Any revaluation increase arising on the revaluation of network distribution system assets is credited to the
network revaluation reserve, except to the extent that it reverses a revaluation decrease for the same asset
previously recognised in profit or loss, in which case the increase is credited to profit or loss to the extent of the
decrease previously charged. A decrease in carrying amount arising on the revaluation of such assets is charged
to profit or loss to the extent that it exceeds the balance, if any, held in distribution system assets revaluation
reserve relating to a previous revaluation of that asset.
Meter and relay assets
Meter and relay assets held for use are stated at their revalued amounts, being the fair value at the date of
revaluation, less any subsequent accumulated depreciation and subsequent accumulated impairment losses.
Revaluations are performed with sufficient regularity such that the carrying amount does not differ materially
from that which would be determined using fair values at balance date.

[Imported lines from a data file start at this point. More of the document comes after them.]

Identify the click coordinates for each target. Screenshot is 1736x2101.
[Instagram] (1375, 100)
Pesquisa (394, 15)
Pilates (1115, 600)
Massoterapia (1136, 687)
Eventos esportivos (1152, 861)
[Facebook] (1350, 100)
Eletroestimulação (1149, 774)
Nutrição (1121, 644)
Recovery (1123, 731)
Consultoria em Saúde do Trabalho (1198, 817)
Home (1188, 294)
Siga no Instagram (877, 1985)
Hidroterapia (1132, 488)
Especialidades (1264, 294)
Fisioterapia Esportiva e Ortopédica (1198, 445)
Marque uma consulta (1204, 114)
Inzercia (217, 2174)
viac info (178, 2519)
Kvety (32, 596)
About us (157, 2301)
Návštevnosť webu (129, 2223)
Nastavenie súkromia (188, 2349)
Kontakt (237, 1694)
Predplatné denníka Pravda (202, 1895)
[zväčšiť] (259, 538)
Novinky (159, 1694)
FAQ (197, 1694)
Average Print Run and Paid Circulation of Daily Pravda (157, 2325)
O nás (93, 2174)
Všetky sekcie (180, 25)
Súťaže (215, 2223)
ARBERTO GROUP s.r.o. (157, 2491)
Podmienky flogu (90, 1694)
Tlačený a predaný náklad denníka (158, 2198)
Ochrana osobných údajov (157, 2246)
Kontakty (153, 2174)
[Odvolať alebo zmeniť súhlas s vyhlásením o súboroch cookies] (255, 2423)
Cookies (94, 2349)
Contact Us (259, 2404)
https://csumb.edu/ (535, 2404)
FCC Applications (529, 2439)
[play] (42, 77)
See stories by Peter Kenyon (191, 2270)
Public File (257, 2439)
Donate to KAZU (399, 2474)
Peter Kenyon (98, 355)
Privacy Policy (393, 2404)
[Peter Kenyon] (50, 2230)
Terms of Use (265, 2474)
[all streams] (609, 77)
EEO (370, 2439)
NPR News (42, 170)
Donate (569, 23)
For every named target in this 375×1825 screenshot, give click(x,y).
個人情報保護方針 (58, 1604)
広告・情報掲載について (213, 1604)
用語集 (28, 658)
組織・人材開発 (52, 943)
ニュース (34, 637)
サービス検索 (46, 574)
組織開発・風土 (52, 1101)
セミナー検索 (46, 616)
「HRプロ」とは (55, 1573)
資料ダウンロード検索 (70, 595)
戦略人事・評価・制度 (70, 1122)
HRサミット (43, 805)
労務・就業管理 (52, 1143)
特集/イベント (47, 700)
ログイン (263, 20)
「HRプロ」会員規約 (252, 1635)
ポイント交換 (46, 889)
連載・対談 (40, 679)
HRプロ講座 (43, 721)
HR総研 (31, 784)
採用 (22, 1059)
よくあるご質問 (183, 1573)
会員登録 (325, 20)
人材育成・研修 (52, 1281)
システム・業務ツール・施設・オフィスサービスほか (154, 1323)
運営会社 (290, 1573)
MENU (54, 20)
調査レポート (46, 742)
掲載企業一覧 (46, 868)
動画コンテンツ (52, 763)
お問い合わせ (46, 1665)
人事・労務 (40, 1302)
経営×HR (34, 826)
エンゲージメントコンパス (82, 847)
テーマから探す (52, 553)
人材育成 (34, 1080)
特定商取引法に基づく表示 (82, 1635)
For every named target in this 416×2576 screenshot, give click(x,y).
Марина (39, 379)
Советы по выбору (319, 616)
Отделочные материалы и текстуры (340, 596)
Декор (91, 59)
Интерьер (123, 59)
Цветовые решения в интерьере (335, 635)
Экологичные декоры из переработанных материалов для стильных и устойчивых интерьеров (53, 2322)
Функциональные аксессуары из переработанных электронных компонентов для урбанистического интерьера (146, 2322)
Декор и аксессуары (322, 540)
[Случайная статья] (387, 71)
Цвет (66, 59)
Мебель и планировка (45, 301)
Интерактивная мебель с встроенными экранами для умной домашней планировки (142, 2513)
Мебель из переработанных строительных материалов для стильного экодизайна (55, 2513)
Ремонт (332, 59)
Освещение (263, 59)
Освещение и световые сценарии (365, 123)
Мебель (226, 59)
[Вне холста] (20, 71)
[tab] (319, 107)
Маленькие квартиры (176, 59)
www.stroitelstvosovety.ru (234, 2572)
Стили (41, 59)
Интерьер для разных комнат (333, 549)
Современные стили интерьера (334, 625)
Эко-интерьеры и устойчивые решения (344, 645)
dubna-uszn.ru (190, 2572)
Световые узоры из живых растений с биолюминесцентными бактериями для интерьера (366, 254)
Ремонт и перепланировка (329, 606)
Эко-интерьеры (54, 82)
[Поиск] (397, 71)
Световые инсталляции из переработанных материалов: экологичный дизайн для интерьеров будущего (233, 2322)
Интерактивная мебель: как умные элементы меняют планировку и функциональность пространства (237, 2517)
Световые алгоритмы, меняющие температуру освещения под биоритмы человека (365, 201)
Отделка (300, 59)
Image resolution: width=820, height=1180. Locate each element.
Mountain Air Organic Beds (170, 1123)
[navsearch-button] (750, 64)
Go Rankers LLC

Any revaluation increase arising on the revaluation of meter and relay assets is credited to the meter and relay
revaluation reserve, except to the extent that it reverses a revaluation decrease for the same asset previously
recognised in profit or loss, in which case the increase is credited to profit or loss to the extent of the decrease
previously charged. A decrease in carrying amount arising on the revaluation of such assets is charged to profit
or loss to the extent that it exceeds the balance, if any, held in the meter and relay assets’ revaluation reserve
relating to a previous revaluation of that asset.
Gifted assets
Property, plant and equipment gifted to the network, such as electricity reticulation of subdivisions, or cash
received from customers to connect the customer to the network and to provide on-going network services,
are recognised as revenue in the financial year in which the gifted asset is received.
Land and buildings
Land and buildings held for use in the production or supply of goods or services, or for administrative purposes,
are stated at their revalued amounts, being the fair value at the date of revaluation, less any subsequent
accumulated depreciation and subsequent accumulated impairment losses. Revaluations are performed
with sufficient regularity such that the carrying amount does not differ materially from that which would be
determined using fair values at balance date.